### RECORDS SHOWN
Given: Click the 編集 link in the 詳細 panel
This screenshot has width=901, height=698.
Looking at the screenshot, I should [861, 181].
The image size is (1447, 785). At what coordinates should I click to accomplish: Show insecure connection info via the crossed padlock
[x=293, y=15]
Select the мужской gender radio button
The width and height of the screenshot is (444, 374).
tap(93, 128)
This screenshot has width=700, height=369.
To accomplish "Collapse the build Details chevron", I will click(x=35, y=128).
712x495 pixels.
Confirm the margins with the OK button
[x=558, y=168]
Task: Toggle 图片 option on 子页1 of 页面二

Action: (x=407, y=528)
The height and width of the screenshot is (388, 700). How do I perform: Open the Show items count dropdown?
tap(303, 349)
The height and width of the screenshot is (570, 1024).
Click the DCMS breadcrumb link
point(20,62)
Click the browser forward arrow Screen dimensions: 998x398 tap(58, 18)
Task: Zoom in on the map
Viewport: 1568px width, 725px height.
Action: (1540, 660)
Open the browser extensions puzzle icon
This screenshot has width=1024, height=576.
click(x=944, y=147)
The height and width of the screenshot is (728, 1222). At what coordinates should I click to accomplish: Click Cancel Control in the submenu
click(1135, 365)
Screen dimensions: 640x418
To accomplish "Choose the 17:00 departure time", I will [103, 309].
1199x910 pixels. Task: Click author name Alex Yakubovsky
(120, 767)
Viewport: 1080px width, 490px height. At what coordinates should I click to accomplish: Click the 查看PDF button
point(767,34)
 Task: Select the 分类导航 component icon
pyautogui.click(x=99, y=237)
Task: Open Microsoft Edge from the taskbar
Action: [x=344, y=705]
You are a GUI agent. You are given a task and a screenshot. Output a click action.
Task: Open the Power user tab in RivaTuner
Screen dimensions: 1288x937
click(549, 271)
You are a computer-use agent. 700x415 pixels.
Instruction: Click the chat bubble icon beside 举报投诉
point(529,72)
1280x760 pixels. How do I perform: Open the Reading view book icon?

### TASK PROMPT
Once you have read the material, set it down again word for word.

### EXPECTED ANSWER
Given: Click the 編集 link in the 詳細 panel
This screenshot has width=901, height=698.
Looking at the screenshot, I should [861, 181].
The image size is (1447, 785). At what coordinates should I click to accomplish: Show insecure connection info via the crossed padlock
[x=293, y=15]
Select the мужской gender radio button
The width and height of the screenshot is (444, 374).
tap(93, 128)
This screenshot has width=700, height=369.
To accomplish "Collapse the build Details chevron", I will click(x=35, y=128).
712x495 pixels.
Confirm the margins with the OK button
[x=558, y=168]
Task: Toggle 图片 option on 子页1 of 页面二

Action: (x=407, y=528)
The height and width of the screenshot is (388, 700). How do I perform: Open the Show items count dropdown?
tap(303, 349)
The height and width of the screenshot is (570, 1024).
Click the DCMS breadcrumb link
point(20,62)
Click the browser forward arrow Screen dimensions: 998x398 tap(58, 18)
Task: Zoom in on the map
Viewport: 1568px width, 725px height.
Action: (1540, 660)
Open the browser extensions puzzle icon
This screenshot has width=1024, height=576.
click(x=944, y=147)
The height and width of the screenshot is (728, 1222). At what coordinates should I click to accomplish: Click Cancel Control in the submenu
click(1135, 365)
Screen dimensions: 640x418
To accomplish "Choose the 17:00 departure time", I will [103, 309].
1199x910 pixels. Task: Click author name Alex Yakubovsky
(120, 767)
Viewport: 1080px width, 490px height. At what coordinates should I click to accomplish: Click the 查看PDF button
point(767,34)
 Task: Select the 分类导航 component icon
pyautogui.click(x=99, y=237)
Task: Open Microsoft Edge from the taskbar
Action: [x=344, y=705]
You are a GUI agent. You are given a task and a screenshot. Output a click action.
Task: Open the Power user tab in RivaTuner
Screen dimensions: 1288x937
click(549, 271)
You are a computer-use agent. 700x415 pixels.
Instruction: Click the chat bubble icon beside 举报投诉
point(529,72)
1280x760 pixels. How do I perform: Open the Reading view book icon?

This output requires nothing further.